1. Compute sa for each shard
2. Merge them w/ a mem map low memory merge
3. Shard the big SA. The sequences that are similar will go in the same shard
4. Search those shards in parallel

In [46]:
# Compute suffix array and LCP naively, then display common prefixes of length 2

def compute_sa(text):
    return sorted(range(len(text)), key=lambda i: text[i:])

def compute_lcp(text, sa):
    lcp = [0] * len(sa)
    for i in range(1, len(sa)):
        # find common prefix length between suffixes at sa[i] and sa[i-1]
        a, b = text[sa[i]:], text[sa[i-1]:]
        h = 0
        while h < len(a) and h < len(b) and a[h] == b[h]:
            h += 1
        lcp[i] = h
    return lcp

s = "aabaa"
s1 = f"{s}document stuff"
s2 = f"{s}lorem"
text = s1 + "$" + s2  # "aabaa document stuff$aabaa lorem"

# Compute SA and LCP
sa = compute_sa(text)
lcp = compute_lcp(text, sa)

THRESHOLD = 5

# Display entries where LCP >= 2 and show the two common characters
print(f"{'i':>2} {'SA[i]':>5} {'SA[i-1]':>7} {'LCP[i]':>7}  {f'Common ({THRESHOLD} chars)':>20}  {'Suffix_i':>12}  {'Suffix_prev'}")
print("-" * 100)
for i in range(1, len(sa)):
    if lcp[i] >= THRESHOLD:
        pos_i = sa[i]
        pos_prev = sa[i-1]
        common = text[pos_i:pos_i + THRESHOLD]
        suffix_i = text[pos_i:]
        suffix_prev = text[pos_prev:]
        print(f"{i:2} {pos_i:5} {pos_prev:7} {lcp[i]:7}  {common!r:20}  {suffix_i!r:12}  {suffix_prev!r}")

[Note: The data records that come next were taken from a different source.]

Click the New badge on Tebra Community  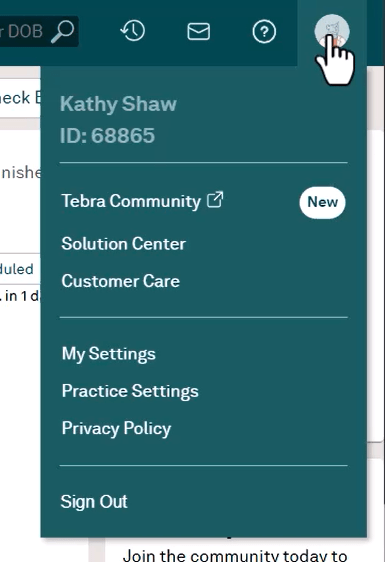[x=322, y=202]
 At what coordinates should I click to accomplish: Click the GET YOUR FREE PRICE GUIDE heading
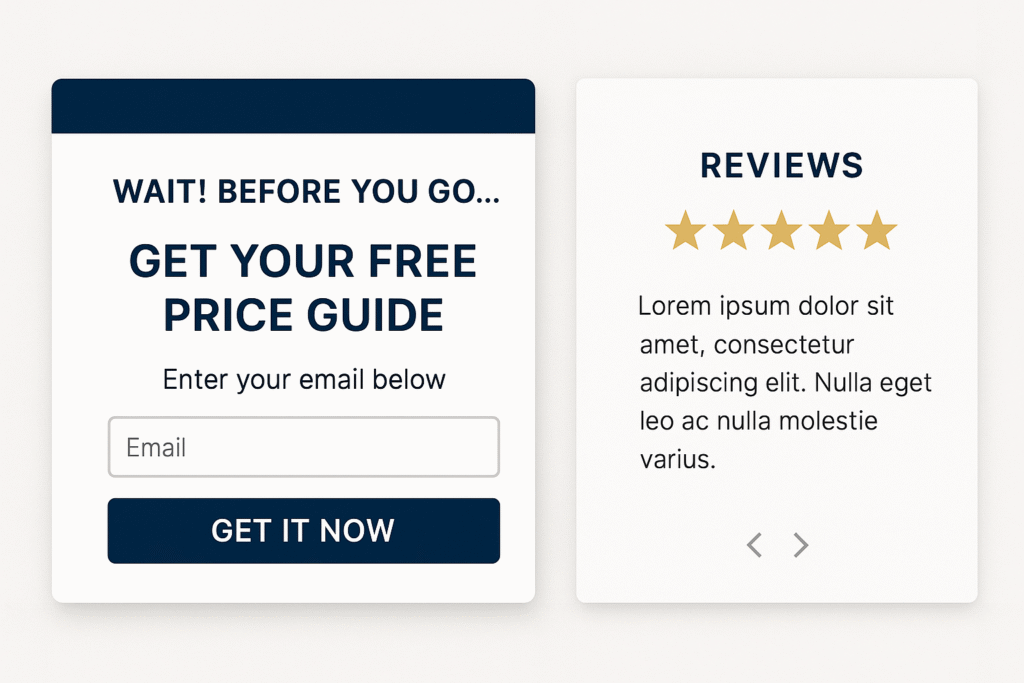point(303,288)
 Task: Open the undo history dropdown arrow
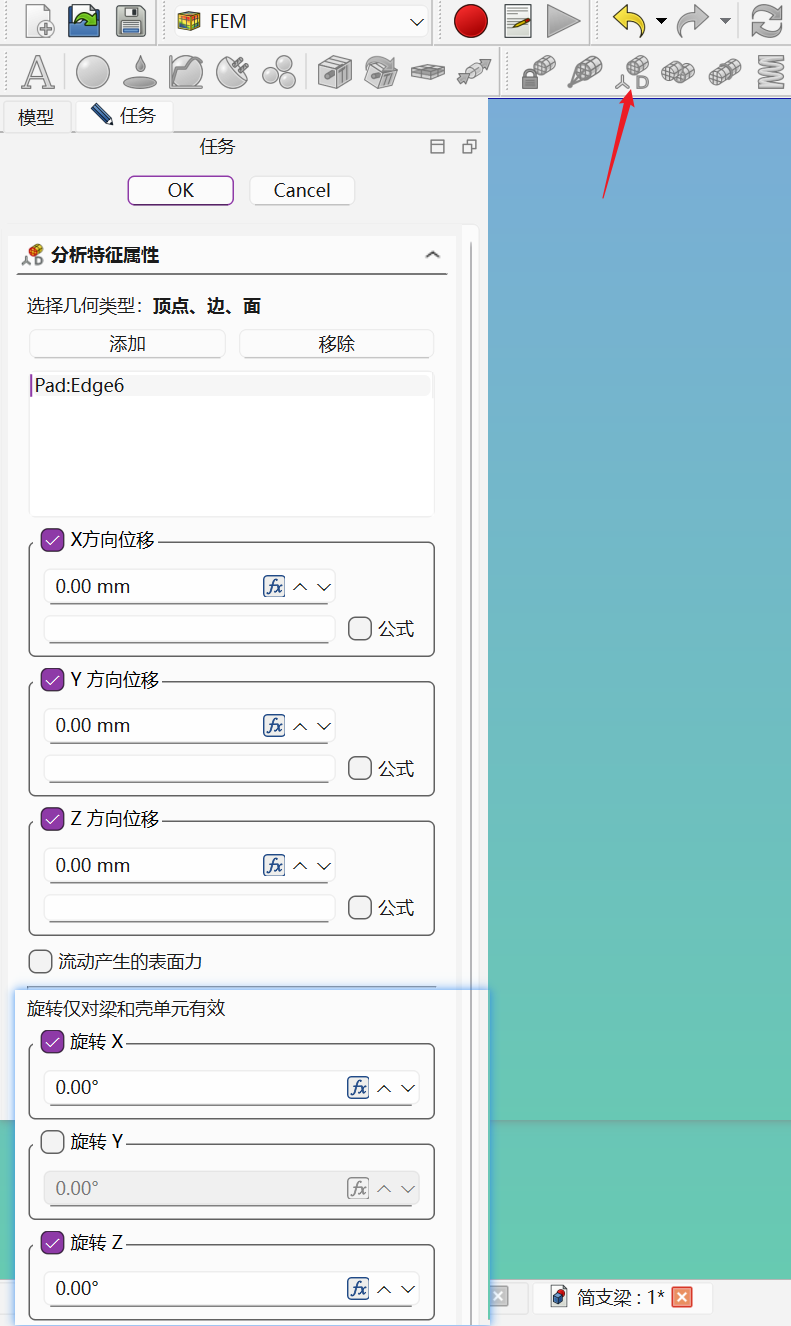pos(661,21)
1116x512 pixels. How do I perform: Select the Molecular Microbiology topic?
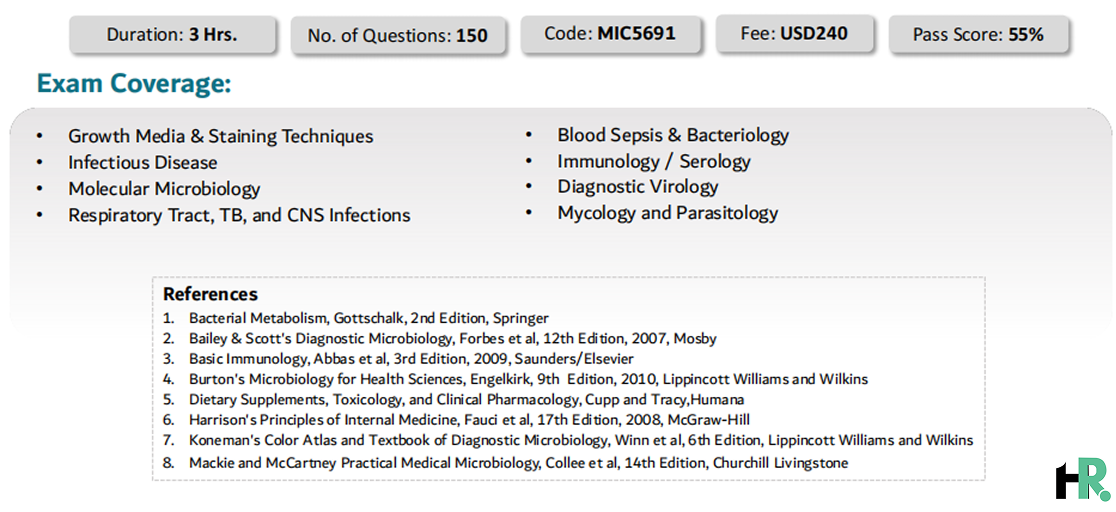coord(164,189)
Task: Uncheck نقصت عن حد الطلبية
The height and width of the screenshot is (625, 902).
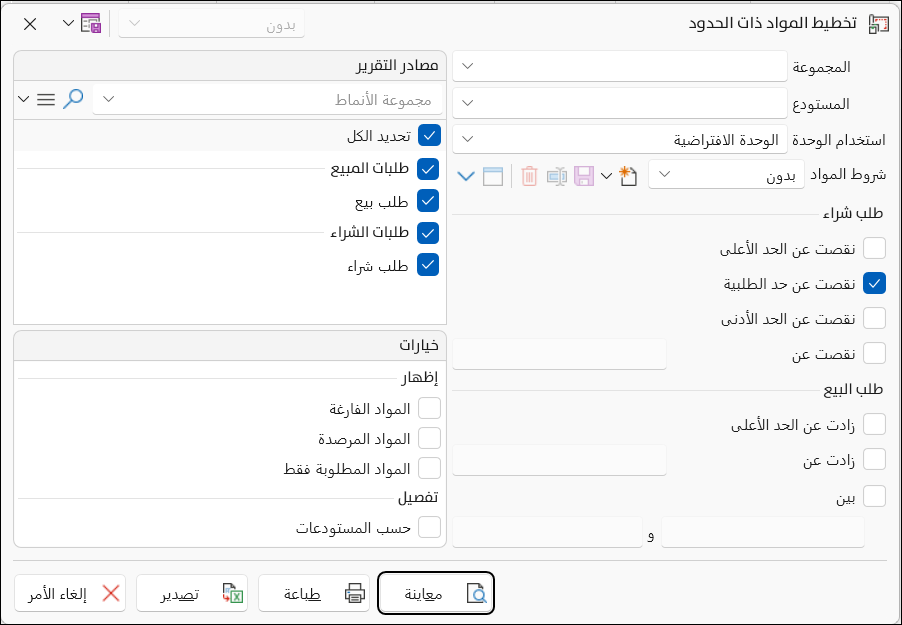Action: point(874,283)
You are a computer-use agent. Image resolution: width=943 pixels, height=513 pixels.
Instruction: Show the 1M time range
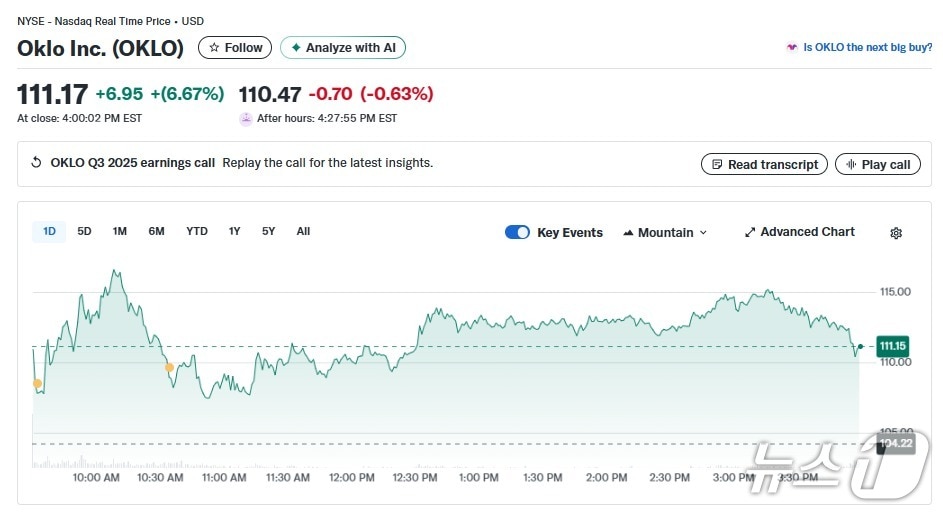coord(120,231)
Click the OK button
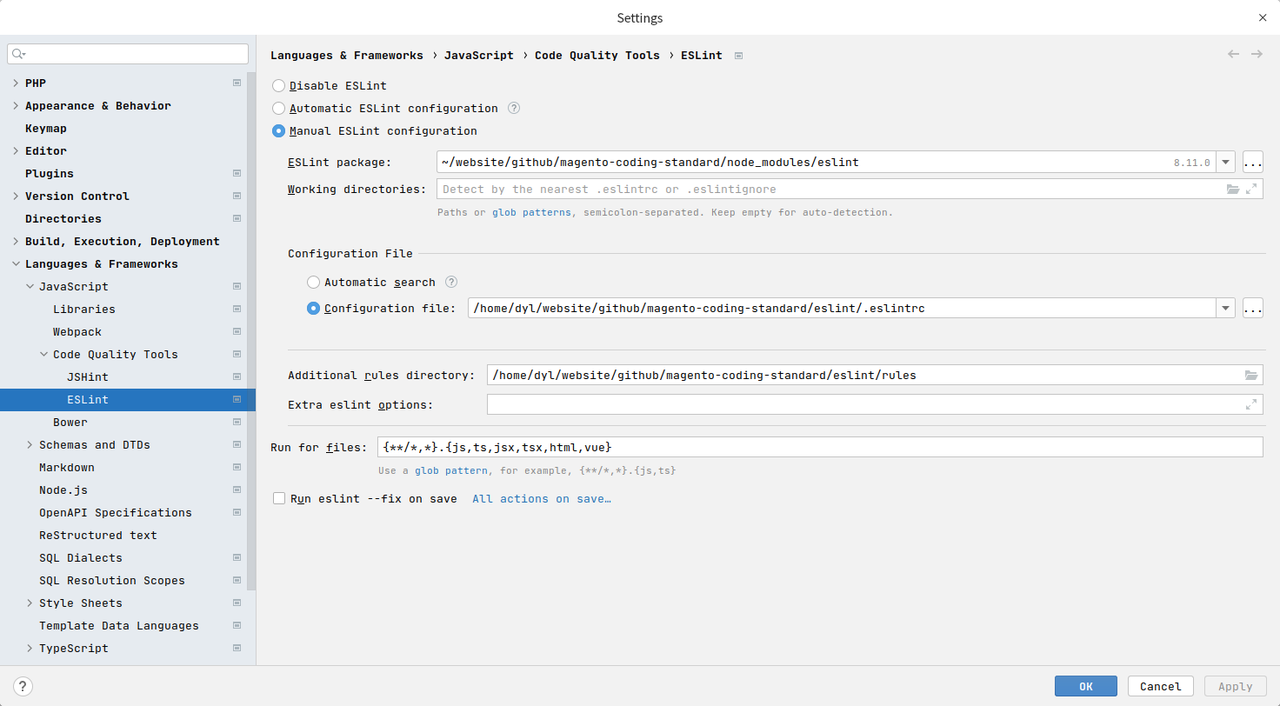 tap(1085, 686)
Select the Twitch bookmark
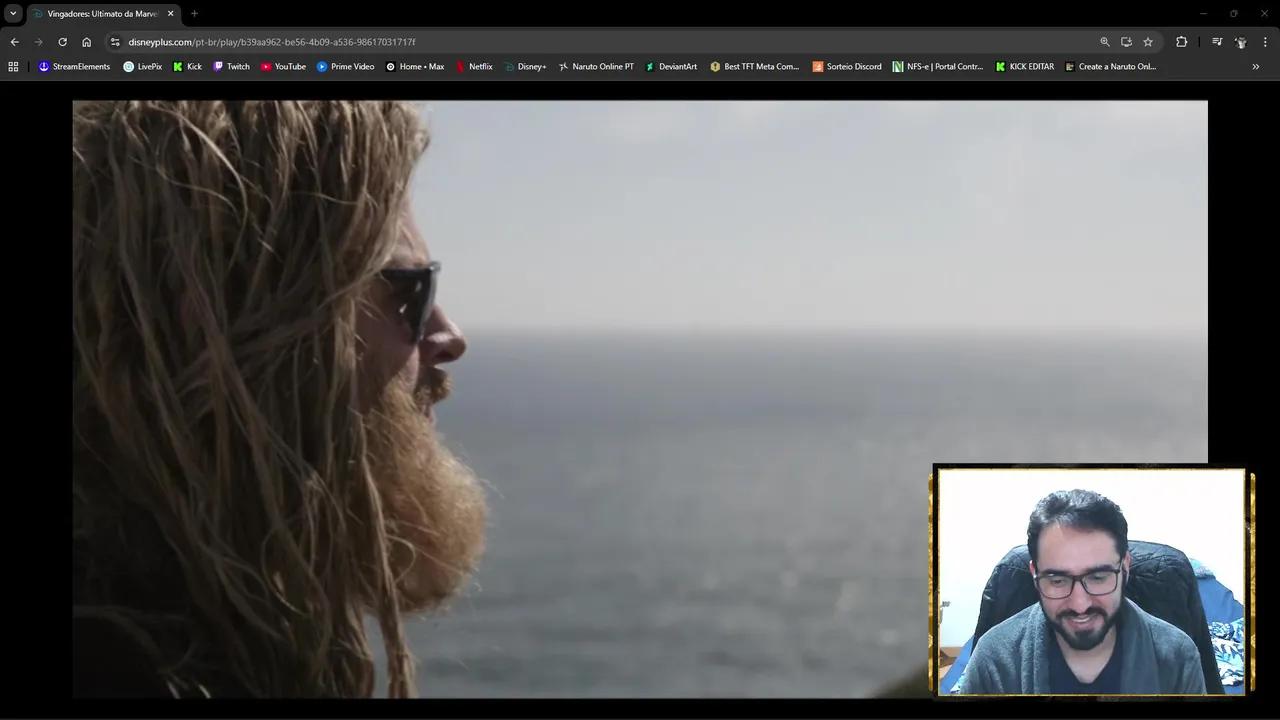 231,66
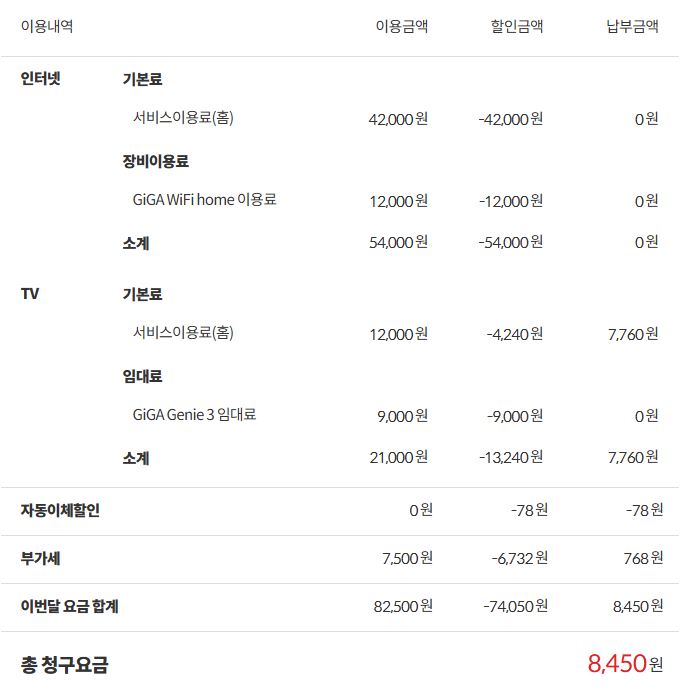Image resolution: width=683 pixels, height=692 pixels.
Task: Click GiGA WiFi home 이용료 item
Action: (x=204, y=199)
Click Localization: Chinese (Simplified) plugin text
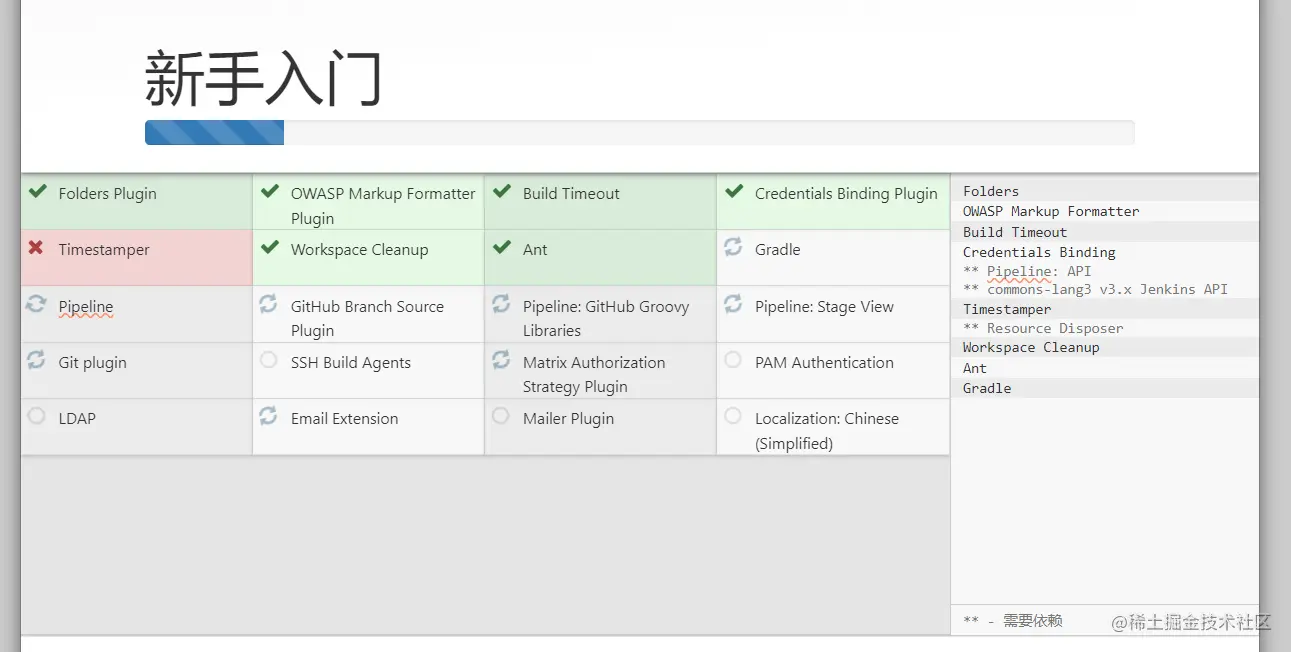Screen dimensions: 1291x652 point(827,431)
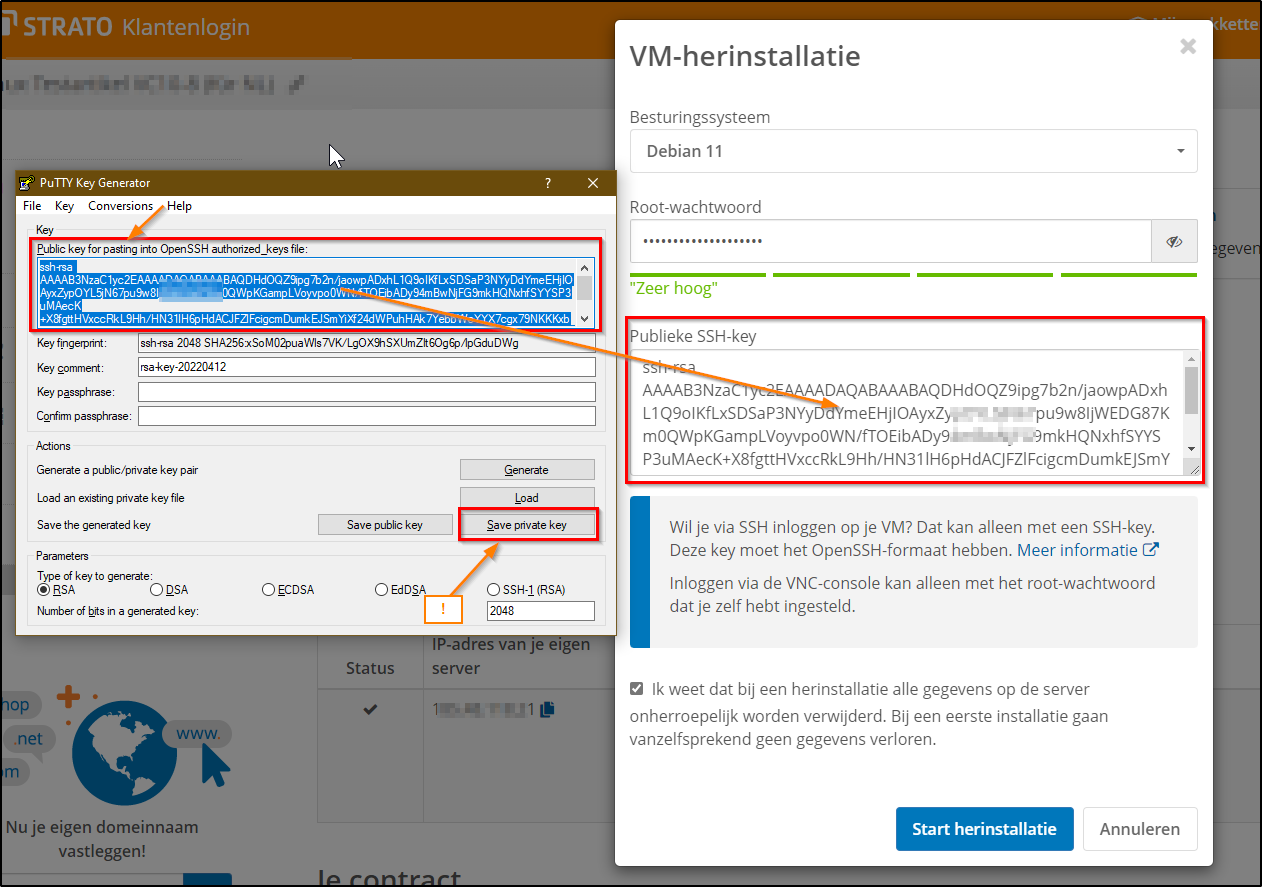Click the help question mark on PuTTY's title bar
1262x887 pixels.
(x=547, y=183)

 i SA[i] SA[i-1]  LCP[i]      Common (5 chars)      Suffix_i  Suffix_prev
----------------------------------------------------------------------------------------------------
 3    20       0       5  'aabaa'               'aabaalorem'  'aabaadocument stuff$aabaalorem'